Dans la nuit de samedi à dimanche, à Quatre-Cocos, Flacq, une altercation entre deux gangs s’est achevée dans un bain de sang. Marino Zama, un ouvrier de 39 ans, connu pour sa proximité avec l’un des gangs, s’est retrouvé aux soins intensifs à l’hôpital de Flacq à la suite de blessures essuyées sur ce qui s’apparente à une vendetta.
Ce règlement de comptes porterait sur un précédent affrontement entre gros bras durant lequel le récidiviste Yvon Mathurin Lisette, 51 ans, connu sous le sobriquet « Lapin », avait été sérieusement blessé.
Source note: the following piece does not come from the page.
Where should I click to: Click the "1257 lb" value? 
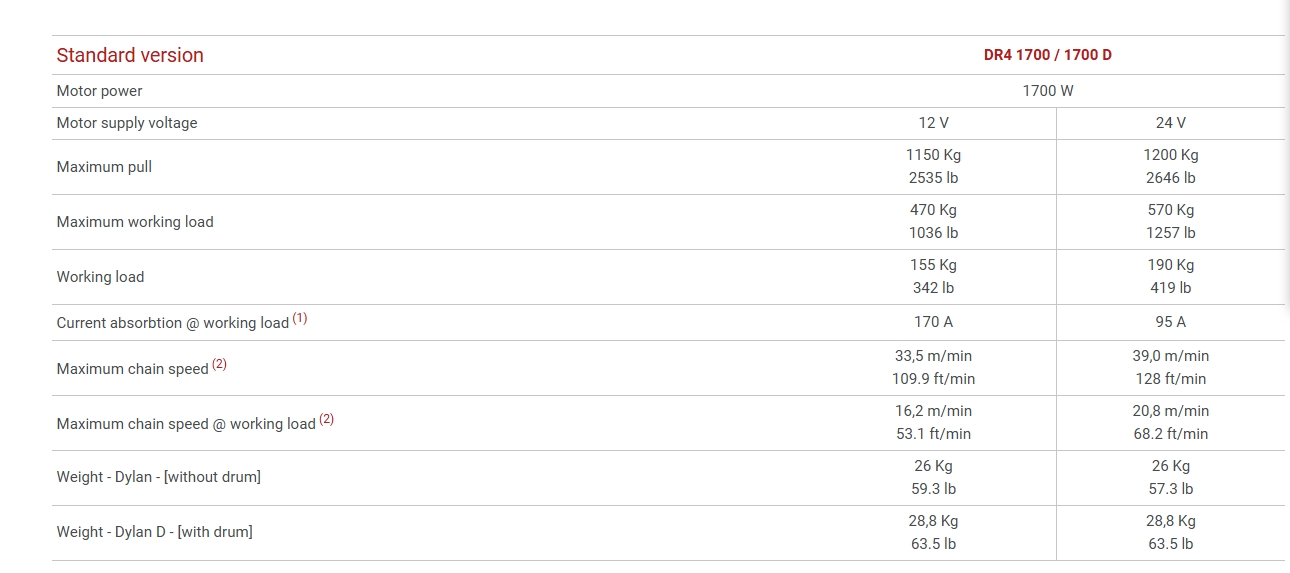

Ce leader d’un gang de bouncers avait été pris pour cible le 11 mai dernier sur le parking du Casino Senator. Son état était jugé critique. Il se remet lentement de ses blessures. Des coups de feu avaient été tirés ce jour-là.
Bien que Marino Zama, 39 ans, n’ait pas encore consigné de déposition formelle à la police régulière de Belle-Mare, les premiers éléments glanés de diverses sources indiquent que le blessé revenait d’une soirée dansante à Quatre-Cocos avec sa petite amie, sa belle-mère et une amie. Un inconnu a donné un coup-de-poing sur le capot du taxi dans lequel ils se trouvaient avant de lancer une pierre sur la vitre arrière. Marino Zama se serait alors rué à l’extérieur avant de gifler son agresseur. Il s’est alors retrouvé encerclé par des personnes armées de gourdins et de samouraïs. Il a été passé à tabac sous le regard impuissant de ceux qui l’accompagnaient.
Sa copine, en voulant s’interposer pour calmer les esprits, a reçu un coup à la main droite. Elle a dû être soignée à l’hôpital de Flacq. C’est le chauffeur de taxi qui les y auraient conduits. Marino Zama souffre de plusieurs blessures aux bras et à la tête.
La police, qui selon nos informations a établi la liste des agresseurs potentiels, attend toutefois la déposition formelle de Marino Zama avant de les traquer. Le fils d’Yvon Mathurin Lisette, est activement recherché pour avoir tout orchestré. Pendant ce temps, apprend-on, le blessé aurait reçu des menaces de la part de visiteurs à l’hôpital de Flacq. Ils auraient laissé entendre que « pou pik li » une fois qu’il sera transféré en salle. L’enquête policière se poursuit.